Gerechtshof ’s-Gravenhage | 8 april 2005 | ECLI:NL:GHSGR:2005:AT7523 – Voor een uitbouw vanuit een woning op een terras dat tot hetzelfde privégedeelte behoort, is in beginsel geen wijziging van de akte van splitsing vereist. Wanneer de VvE toestemming voor de uitbouw weigert, heeft de betreffende eigenaar de mogelijkheid om bij de kantonrechter om een vervangende machtiging ex. artikel 5:121 BW te verzoeken.

De eigenaar van het penthouse in het appartementengebouw van de Vereniging van eigenaars IJsselzoom gebouw 3, hierna: “de VvE”, wil zijn woonappartement graag voor 19 m2 uitbouwen op het aangrenzende terras dat eveneens tot zijn privégedeelte behoort. Het appartement bevat al een serre over een gedeelte van het terras. Deze serre is ten tijde van de bouw van het appartementengebouw gerealiseerd. De eigenaar heeft de VvE en de gemeente ten behoeve van de uitbouw om toestemming gevraagd. De gemeente heeft de eigenaar een bouwvergunning verstrekt, maar de VvE weigert de gevraagde toestemming.

Kantonrechter

Daar de VvE geen toestemming verleent, heeft de eigenaar de kantonrechter verzocht om een vervangende machtiging om de uitbouw te realiseren. De kantonrechter heeft de eigenaar niet ontvankelijk verklaard. Aan de niet-ontvankelijkverklaring heeft de kantonrechter ten grondslag gelegd dat de realisatie van de gewenste aanbouw tot gevolg zal hebben dat de akte van splitsing zal moeten worden gewijzigd. Door de wijziging in de goederenrechtelijke situatie is volgende de kantonrechter voor haar geen ruimte om op een verzoek ex. artikel 5:121 BW te beslissen.

Gerechtshof

Het gerechtshof vernietigt het niet-ontvankelijkheidsoordeel van de kantonrechter met de volgende motivering:

Vast staat dat de beoogde aanbouw verbinding heeft met het gemeenschappelijk deel. Deze aanbouw valt derhalve onder artikelen 9 e.v. van het splitsingreglement. Artikel 13 van het reglement bepaalt dat iedere aanbouw zonder toestemming van de vergadering verboden is. De vergadering heeft geen toestemming verleend, zodat artikel 5: 121 BW in beginsel van toepassing is. Artikel 5: 121 BW is echter niet van toepassing wanneer het verrichten van de handeling waarover het gaat tot gevolg zou hebben, dat er strijd met de akte van splitsing zou ontstaan.

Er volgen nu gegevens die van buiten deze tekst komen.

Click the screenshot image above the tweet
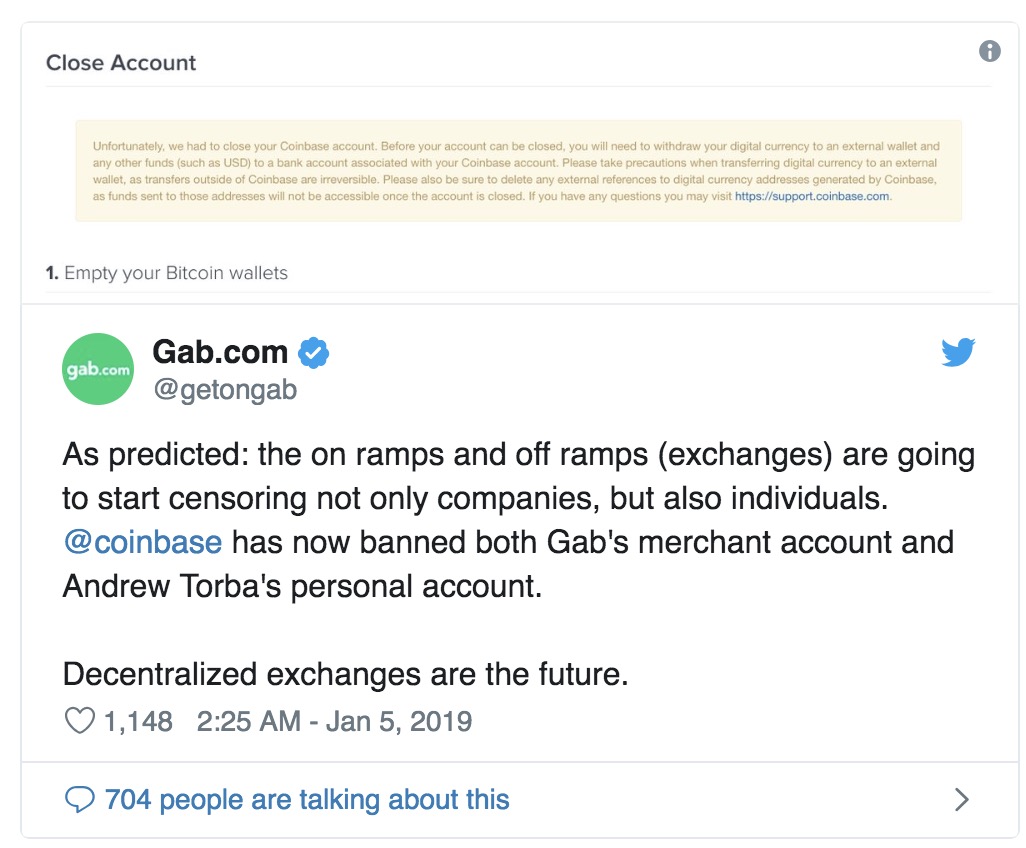Screen dimensions: 1026x848 point(520,164)
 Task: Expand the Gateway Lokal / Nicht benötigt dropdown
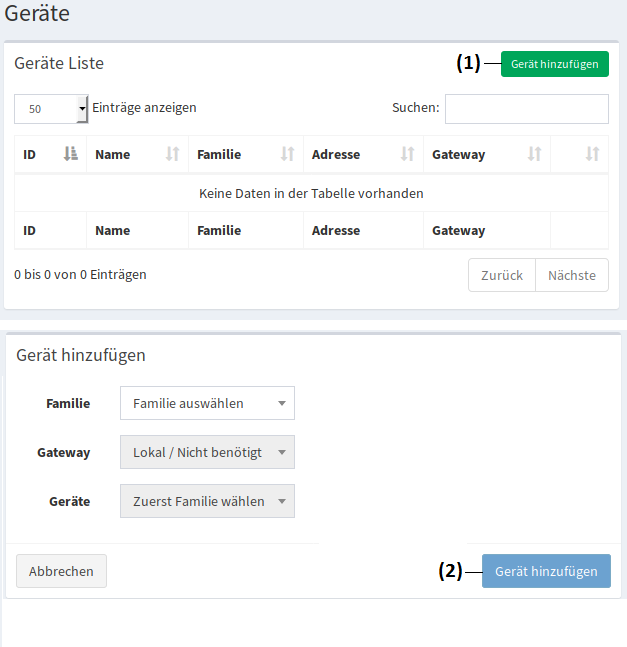207,452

Het hof constateert dat in casu wijziging van de splitsingsakte niet nodig is, omdat de goederenrechtelijke situatie niet zal veranderen door de aanbouw. De beoogde wijziging vindt immers plaats binnen het deel dat bestemd is voor het privé-gebruik waarvan [verzoeker] het exclusieve gebruikrecht heeft. Er is voorts geen aanleiding de breukdelen in het splitsingsreglement aan te passen omdat niet is gebleken op welke wijze de breukdelen destijds zijn vastgesteld, zodat ook wat dit punt betreft er geen reden is voor wijziging van de splitsingsakte.

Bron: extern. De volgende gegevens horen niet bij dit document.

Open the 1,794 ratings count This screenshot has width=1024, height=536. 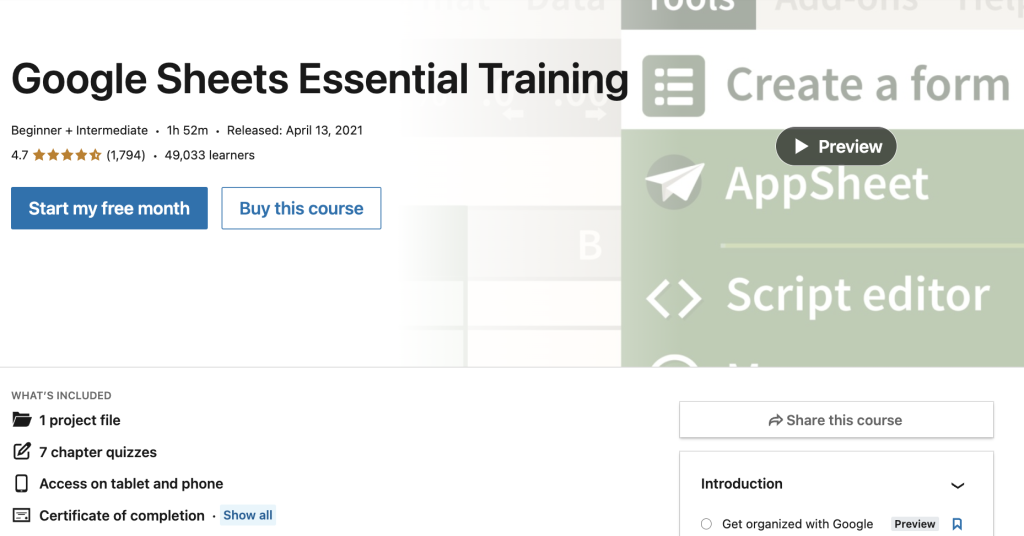[x=126, y=155]
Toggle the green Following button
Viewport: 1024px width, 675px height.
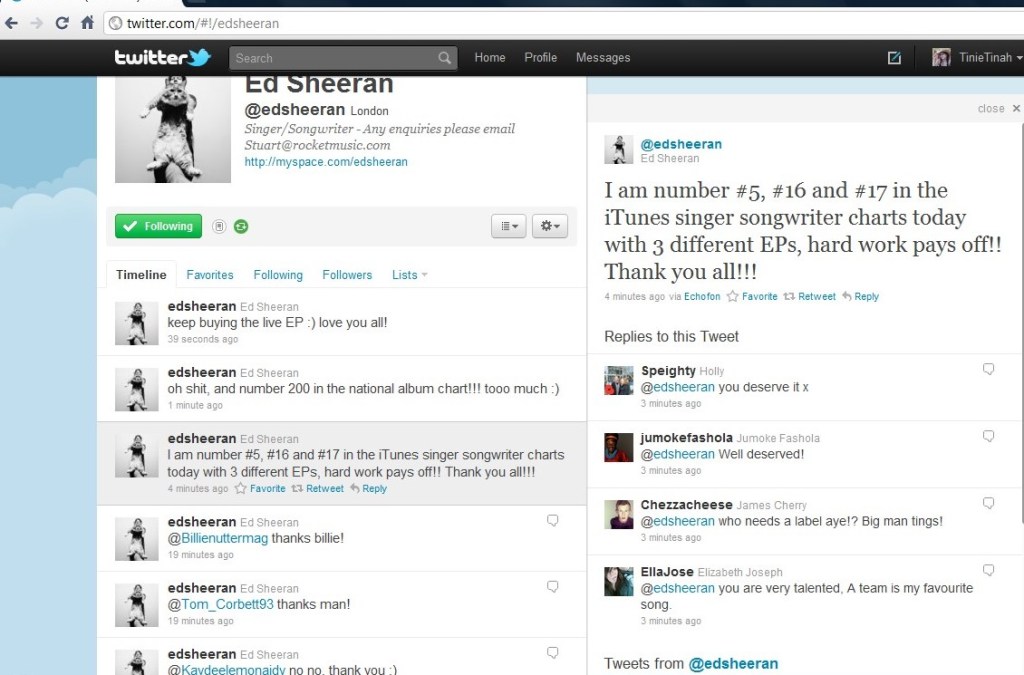(x=158, y=226)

Het bovenstaande brengt met zich mee dat [verzoeker] ontvankelijk is in zijn verzoek.

Het hof overweegt vervolgens dat de machtiging ex artikel 5:121 BW kan worden verleend, indien de medewerking of toestemming zonder redelijke grond door de VvE wordt geweigerd of degene die haar moet geven niet verklaard. De argumenten van de VvE dat de uitbouw waardevermindering van het ondergelegen appartement, toename van geluidsoverlast, schending van het architectonisch uiterlijk en schade en overlast van de verbouwing tot gevolg zal hebben, worden door het gerechtshof gemotiveerd ter zijde geschoven.

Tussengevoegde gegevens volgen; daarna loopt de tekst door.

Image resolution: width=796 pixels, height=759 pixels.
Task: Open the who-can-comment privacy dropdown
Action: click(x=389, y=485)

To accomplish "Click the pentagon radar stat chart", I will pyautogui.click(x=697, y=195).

Het hof concludeert derhalve dat, mede gelet op de toezegging van de appartementseigenaar over de wijze van uitvoering van de uitbouw, er geen redelijke bezwaren zijn om toestemming voor de uitbouw te onthouden en verleent de appartementseigenaar daarom een vervangende machtiging ex. artikel 5:121 BW.